Other appearances in the strata have been referred to the denudating force of a mighty deluge. In the granites of the upper Vivarais we behold mountains seemingly torn asunder, immense mural precipices, terminated by acute angles, and enclosing between them the most frightful chasms. Mount Cer. vin an insulated pyramid more than 3000 feet high, placed on the loftiest ridge of the Alpine chain, is an eloquent witness of the great aqueous catastrophe. "However keen a partisan I am of crystallization," says Saussure, "it is impossible for me to believe that such an obelisk, issued directly from the hands of nature, in this form. The surrounding matter has been broken off and swept away; for nothing is to be seen around it, but other summits, springing like it, abruptly out of the ground, with their flanks in like manner, abraded by violence."
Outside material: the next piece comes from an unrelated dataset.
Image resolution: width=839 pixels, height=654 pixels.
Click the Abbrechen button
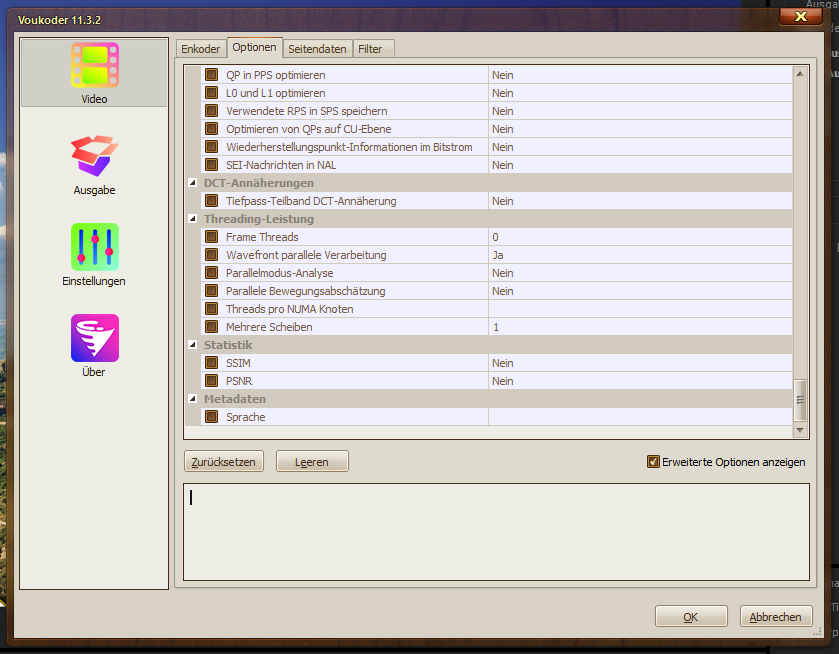pos(776,617)
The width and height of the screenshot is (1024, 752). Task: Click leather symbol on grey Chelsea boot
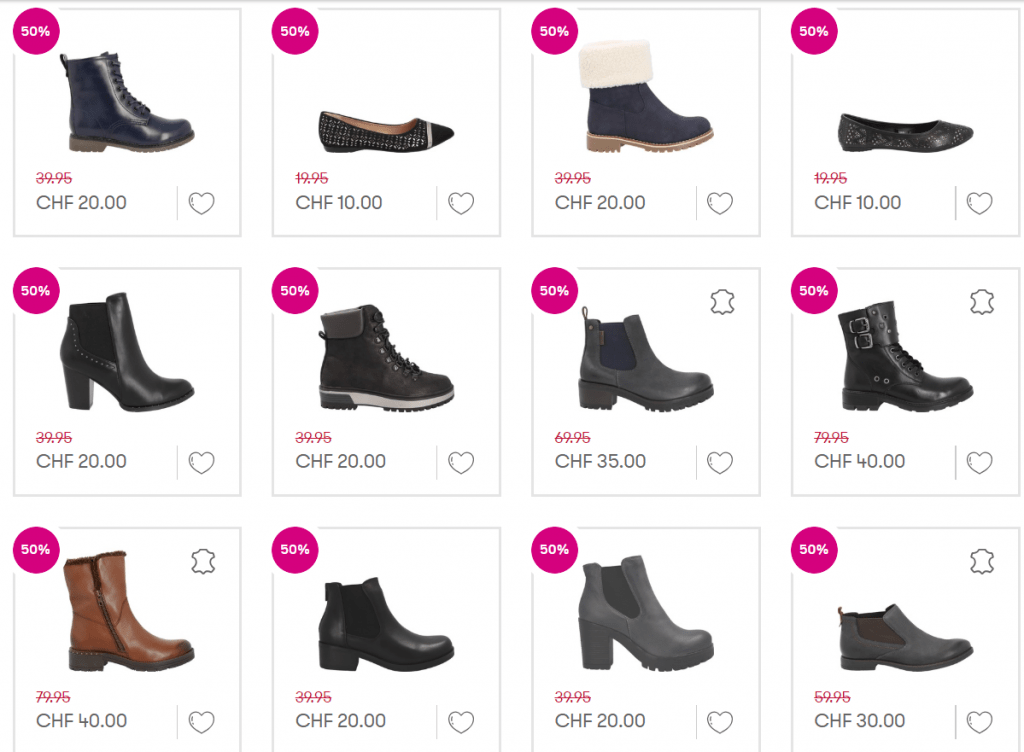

At Greiffenstein in Saxony in a gneiss district, separate columns, or rather thin granitic prisms are seen rising from the plain, more than a hundred feet high. These are divided by horizontal fissures or joints into successive courses, or we might say tables, so that each column seems built of great slabs of granite regularly piled over each other. Certainly no person, on viewing these pillars and the subjacent level ground, will believe that they were formed as they stand, either by crystallization in a menstruum, or shot up by igneous eruption, or left alone after subsidence of the plain. They are manifestly the

STRUCTURE OF MOUNT MEISSNER.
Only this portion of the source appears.